8- Ballades pour un voyou (1979) de Golo et Frank (Editions du Square, Bouquins Charlie, 1979)

 En 1979, Frank Reichert a déjà débuté, sous le pseudonyme de Luc Vaugier, une solide « carrière » de romancier populaire pour les éditions du Bébé Noir qui deviendront par la suite La Brigandine. Au même moment, il devient également scénariste de bandes dessinées pour Golo et ils collaborent tous deux au Charlie Mensuel de Wolinski. Ballades pour un voyou est leur premier recueil et narre les (més)aventures d’un jeune blouson noir tout juste sorti de prison et bien décidé à éviter par tous les moyens les contraintes de « l’esclavage salarié ». Avec l’aide de copains, il fomente un coup pour dérober des diamants… On retrouve dans cet album l’univers de Frank Reichert : les blousons noirs, les bistrots populaires, les quartiers chauds de la capitale (Pigalle) et un certain désenchantement lié aux reflux des utopies. Si l’on cite volontiers ici les ténors de la « subversion carabinée » (Makhno, Darien, Vaneigem…), c’est une atmosphère poisseuse et désenchantée qui prédomine. Entièrement du côté des « voyous », le récit ne ménage ni la flicaille, ni les sycophantes ou les « braves gens » racistes et adeptes du viol…

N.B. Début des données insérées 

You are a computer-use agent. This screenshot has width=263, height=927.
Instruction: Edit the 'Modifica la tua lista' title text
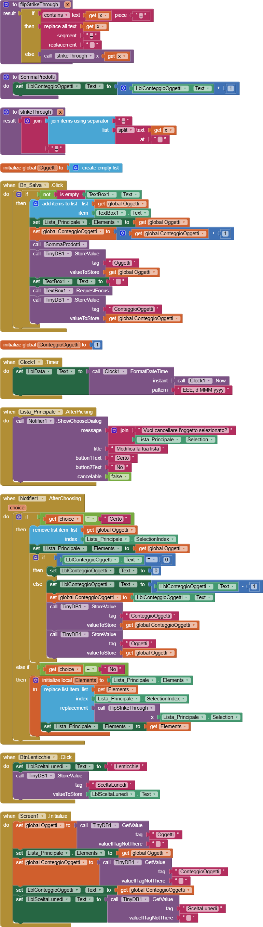(x=137, y=449)
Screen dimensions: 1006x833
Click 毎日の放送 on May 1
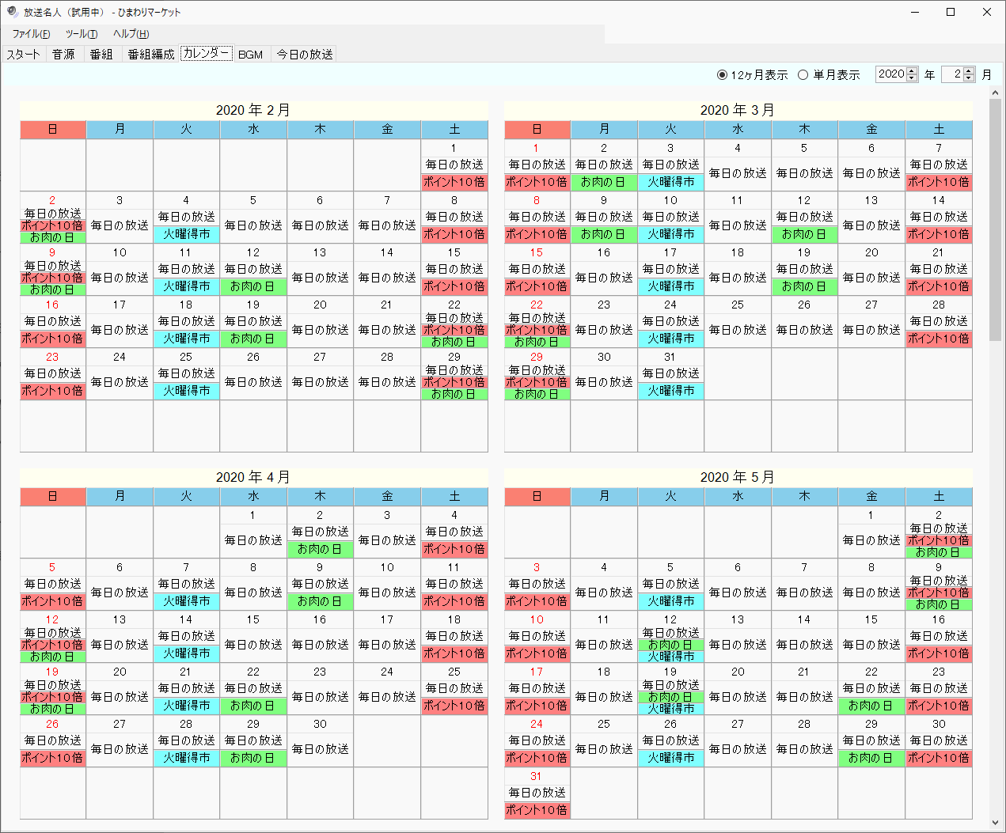tap(871, 540)
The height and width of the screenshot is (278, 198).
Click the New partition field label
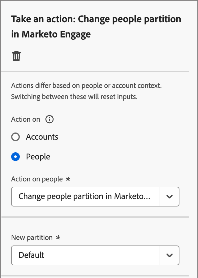pos(32,237)
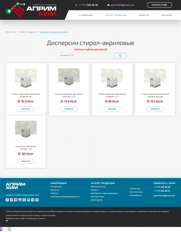The height and width of the screenshot is (232, 181).
Task: Follow the Диоксид титана footer link
Action: point(98,187)
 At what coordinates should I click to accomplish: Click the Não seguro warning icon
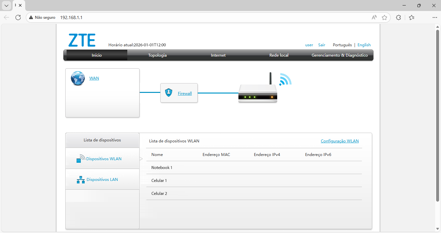pyautogui.click(x=31, y=17)
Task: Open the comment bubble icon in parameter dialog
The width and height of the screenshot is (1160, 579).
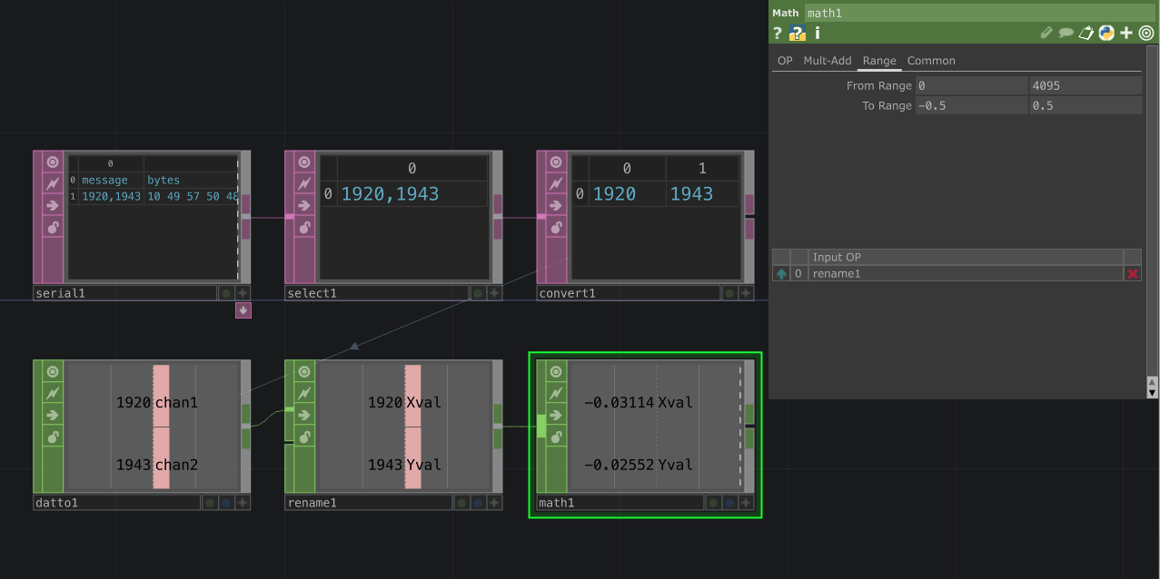Action: pos(1066,33)
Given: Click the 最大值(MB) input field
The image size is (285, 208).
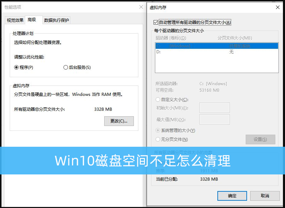Looking at the screenshot, I should pyautogui.click(x=215, y=119).
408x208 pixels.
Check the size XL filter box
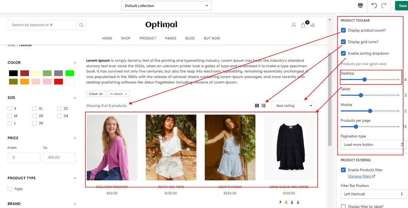(35, 109)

Le trait de Golo est daté : pas au sens vieillot mais en ce sens qu’il est assez caractéristique de son époque. On y sent l’influence de la BD underground américaine, des comix et il n’hésite pas à surcharger ses cases. Mais ce style sombre et rocailleux est en parfaite adéquation avec le propos et donne une tonalité toute particulière à l’ensemble. Un coup d’essai, donc, et une belle réussite…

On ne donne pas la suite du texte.